— start of Provided entries —

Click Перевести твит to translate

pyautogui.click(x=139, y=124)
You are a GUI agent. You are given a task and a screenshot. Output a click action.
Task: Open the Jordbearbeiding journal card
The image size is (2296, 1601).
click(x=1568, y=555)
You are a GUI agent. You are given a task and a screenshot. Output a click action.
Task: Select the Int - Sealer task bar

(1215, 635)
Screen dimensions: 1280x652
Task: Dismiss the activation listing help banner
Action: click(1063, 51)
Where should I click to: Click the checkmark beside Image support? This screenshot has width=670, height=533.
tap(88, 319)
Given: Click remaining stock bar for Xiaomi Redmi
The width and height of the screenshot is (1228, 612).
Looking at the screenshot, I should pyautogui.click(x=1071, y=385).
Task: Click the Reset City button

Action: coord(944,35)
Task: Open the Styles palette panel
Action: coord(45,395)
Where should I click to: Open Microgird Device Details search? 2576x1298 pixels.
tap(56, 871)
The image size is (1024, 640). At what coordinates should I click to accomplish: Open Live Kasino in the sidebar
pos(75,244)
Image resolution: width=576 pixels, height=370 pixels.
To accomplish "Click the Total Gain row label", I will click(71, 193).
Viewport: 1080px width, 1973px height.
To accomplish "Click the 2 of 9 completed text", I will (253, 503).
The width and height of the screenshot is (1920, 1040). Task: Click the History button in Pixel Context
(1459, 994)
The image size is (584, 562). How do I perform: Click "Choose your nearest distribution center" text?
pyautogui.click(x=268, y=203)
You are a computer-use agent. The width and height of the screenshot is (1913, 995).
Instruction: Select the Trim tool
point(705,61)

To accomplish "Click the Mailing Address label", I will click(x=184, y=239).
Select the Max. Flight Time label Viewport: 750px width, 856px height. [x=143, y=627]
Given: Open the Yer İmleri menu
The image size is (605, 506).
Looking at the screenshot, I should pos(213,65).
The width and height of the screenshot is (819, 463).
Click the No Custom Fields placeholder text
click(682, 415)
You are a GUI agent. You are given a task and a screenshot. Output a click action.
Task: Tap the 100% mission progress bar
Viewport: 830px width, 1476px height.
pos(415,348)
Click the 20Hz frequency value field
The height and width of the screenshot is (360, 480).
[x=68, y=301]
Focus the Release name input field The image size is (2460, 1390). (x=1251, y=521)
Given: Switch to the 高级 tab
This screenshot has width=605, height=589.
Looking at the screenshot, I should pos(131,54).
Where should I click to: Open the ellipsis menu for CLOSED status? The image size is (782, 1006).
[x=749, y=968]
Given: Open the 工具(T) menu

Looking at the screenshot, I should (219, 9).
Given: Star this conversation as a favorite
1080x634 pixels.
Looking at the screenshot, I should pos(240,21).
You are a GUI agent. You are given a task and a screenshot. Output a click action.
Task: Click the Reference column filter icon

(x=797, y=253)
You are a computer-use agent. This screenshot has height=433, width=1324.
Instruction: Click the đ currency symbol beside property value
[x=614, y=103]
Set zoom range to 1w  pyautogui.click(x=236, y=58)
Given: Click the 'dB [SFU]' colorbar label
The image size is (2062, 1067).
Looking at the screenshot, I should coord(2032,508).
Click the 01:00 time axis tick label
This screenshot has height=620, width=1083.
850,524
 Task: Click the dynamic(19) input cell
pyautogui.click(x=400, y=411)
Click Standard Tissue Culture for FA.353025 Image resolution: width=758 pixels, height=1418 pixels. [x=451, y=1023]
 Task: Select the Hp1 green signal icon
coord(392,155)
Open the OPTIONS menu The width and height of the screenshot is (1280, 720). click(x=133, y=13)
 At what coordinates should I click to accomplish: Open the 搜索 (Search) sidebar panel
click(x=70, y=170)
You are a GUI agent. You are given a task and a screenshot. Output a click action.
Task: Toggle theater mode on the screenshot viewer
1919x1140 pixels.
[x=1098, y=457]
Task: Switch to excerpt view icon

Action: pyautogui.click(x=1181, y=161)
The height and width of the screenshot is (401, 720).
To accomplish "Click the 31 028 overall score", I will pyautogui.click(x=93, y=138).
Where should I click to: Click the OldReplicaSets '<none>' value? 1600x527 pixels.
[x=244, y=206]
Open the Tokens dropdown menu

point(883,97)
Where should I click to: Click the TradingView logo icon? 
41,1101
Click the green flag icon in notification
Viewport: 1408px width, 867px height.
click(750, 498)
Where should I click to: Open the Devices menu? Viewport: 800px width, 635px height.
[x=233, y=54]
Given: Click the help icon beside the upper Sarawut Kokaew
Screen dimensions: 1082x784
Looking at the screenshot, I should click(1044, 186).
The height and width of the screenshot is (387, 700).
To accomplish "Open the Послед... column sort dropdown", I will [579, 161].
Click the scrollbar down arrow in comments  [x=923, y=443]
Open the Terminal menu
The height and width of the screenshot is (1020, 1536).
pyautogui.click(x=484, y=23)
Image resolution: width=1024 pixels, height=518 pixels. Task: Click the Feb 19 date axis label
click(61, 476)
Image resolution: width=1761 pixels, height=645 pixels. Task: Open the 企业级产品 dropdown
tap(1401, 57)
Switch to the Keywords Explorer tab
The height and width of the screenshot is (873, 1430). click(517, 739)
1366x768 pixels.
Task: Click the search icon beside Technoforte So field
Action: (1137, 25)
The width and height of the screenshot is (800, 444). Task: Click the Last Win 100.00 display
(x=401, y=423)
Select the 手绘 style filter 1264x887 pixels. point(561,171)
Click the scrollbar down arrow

— end of Provided entries —

§ **Exercise description**:
Reproduce all of the lines above word for word, with no changes.

§ **Exercise solution**:
Click Перевести твит to translate

pyautogui.click(x=139, y=124)
You are a GUI agent. You are given a task and a screenshot. Output a click action.
Task: Open the Jordbearbeiding journal card
The image size is (2296, 1601).
click(x=1568, y=555)
You are a GUI agent. You are given a task and a screenshot. Output a click action.
Task: Select the Int - Sealer task bar

(1215, 635)
Screen dimensions: 1280x652
Task: Dismiss the activation listing help banner
Action: click(1063, 51)
Where should I click to: Click the checkmark beside Image support? This screenshot has width=670, height=533.
tap(88, 319)
Given: Click remaining stock bar for Xiaomi Redmi
The width and height of the screenshot is (1228, 612).
Looking at the screenshot, I should pyautogui.click(x=1071, y=385).
Task: Click the Reset City button

Action: coord(944,35)
Task: Open the Styles palette panel
Action: coord(45,395)
Where should I click to: Open Microgird Device Details search? 2576x1298 pixels.
tap(56, 871)
The image size is (1024, 640). At what coordinates should I click to accomplish: Open Live Kasino in the sidebar
pos(75,244)
Image resolution: width=576 pixels, height=370 pixels.
To accomplish "Click the Total Gain row label", I will click(71, 193).
Viewport: 1080px width, 1973px height.
To accomplish "Click the 2 of 9 completed text", I will (253, 503).
The width and height of the screenshot is (1920, 1040). Task: Click the History button in Pixel Context
(1459, 994)
The image size is (584, 562). How do I perform: Click "Choose your nearest distribution center" text?
pyautogui.click(x=268, y=203)
You are a computer-use agent. The width and height of the screenshot is (1913, 995).
Instruction: Select the Trim tool
point(705,61)

To accomplish "Click the Mailing Address label", I will click(x=184, y=239).
Select the Max. Flight Time label Viewport: 750px width, 856px height. [x=143, y=627]
Given: Open the Yer İmleri menu
The image size is (605, 506).
Looking at the screenshot, I should pos(213,65).
The width and height of the screenshot is (819, 463).
Click the No Custom Fields placeholder text
click(682, 415)
You are a GUI agent. You are given a task and a screenshot. Output a click action.
Task: Tap the 100% mission progress bar
Viewport: 830px width, 1476px height.
pos(415,348)
Click the 20Hz frequency value field
The height and width of the screenshot is (360, 480).
[x=68, y=301]
Focus the Release name input field The image size is (2460, 1390). (x=1251, y=521)
Given: Switch to the 高级 tab
This screenshot has width=605, height=589.
Looking at the screenshot, I should pos(131,54).
Where should I click to: Open the ellipsis menu for CLOSED status? The image size is (782, 1006).
[x=749, y=968]
Given: Open the 工具(T) menu

Looking at the screenshot, I should (219, 9).
Given: Star this conversation as a favorite
1080x634 pixels.
Looking at the screenshot, I should pos(240,21).
You are a GUI agent. You are given a task and a screenshot. Output a click action.
Task: Click the Reference column filter icon

(x=797, y=253)
You are a computer-use agent. This screenshot has height=433, width=1324.
Instruction: Click the đ currency symbol beside property value
[x=614, y=103]
Set zoom range to 1w  pyautogui.click(x=236, y=58)
Given: Click the 'dB [SFU]' colorbar label
The image size is (2062, 1067).
Looking at the screenshot, I should coord(2032,508).
Click the 01:00 time axis tick label
This screenshot has height=620, width=1083.
850,524
 Task: Click the dynamic(19) input cell
pyautogui.click(x=400, y=411)
Click Standard Tissue Culture for FA.353025 Image resolution: width=758 pixels, height=1418 pixels. [x=451, y=1023]
 Task: Select the Hp1 green signal icon
coord(392,155)
Open the OPTIONS menu The width and height of the screenshot is (1280, 720). click(x=133, y=13)
 At what coordinates should I click to accomplish: Open the 搜索 (Search) sidebar panel
click(x=70, y=170)
You are a GUI agent. You are given a task and a screenshot. Output a click action.
Task: Toggle theater mode on the screenshot viewer
1919x1140 pixels.
[x=1098, y=457]
Task: Switch to excerpt view icon

Action: pyautogui.click(x=1181, y=161)
The height and width of the screenshot is (401, 720).
To accomplish "Click the 31 028 overall score", I will pyautogui.click(x=93, y=138).
Where should I click to: Click the OldReplicaSets '<none>' value? 1600x527 pixels.
[x=244, y=206]
Open the Tokens dropdown menu

point(883,97)
Where should I click to: Click the TradingView logo icon? 
41,1101
Click the green flag icon in notification
Viewport: 1408px width, 867px height.
click(750, 498)
Where should I click to: Open the Devices menu? Viewport: 800px width, 635px height.
[x=233, y=54]
Given: Click the help icon beside the upper Sarawut Kokaew
Screen dimensions: 1082x784
Looking at the screenshot, I should click(1044, 186).
The height and width of the screenshot is (387, 700).
To accomplish "Open the Послед... column sort dropdown", I will [579, 161].
Click the scrollbar down arrow in comments  [x=923, y=443]
Open the Terminal menu
The height and width of the screenshot is (1020, 1536).
pyautogui.click(x=484, y=23)
Image resolution: width=1024 pixels, height=518 pixels. Task: Click the Feb 19 date axis label
click(61, 476)
Image resolution: width=1761 pixels, height=645 pixels. Task: Open the 企业级产品 dropdown
tap(1401, 57)
Switch to the Keywords Explorer tab
The height and width of the screenshot is (873, 1430). click(517, 739)
1366x768 pixels.
Task: Click the search icon beside Technoforte So field
Action: (1137, 25)
The width and height of the screenshot is (800, 444). Task: Click the Last Win 100.00 display
(x=401, y=423)
Select the 手绘 style filter 1264x887 pixels. point(561,171)
Click the scrollbar down arrow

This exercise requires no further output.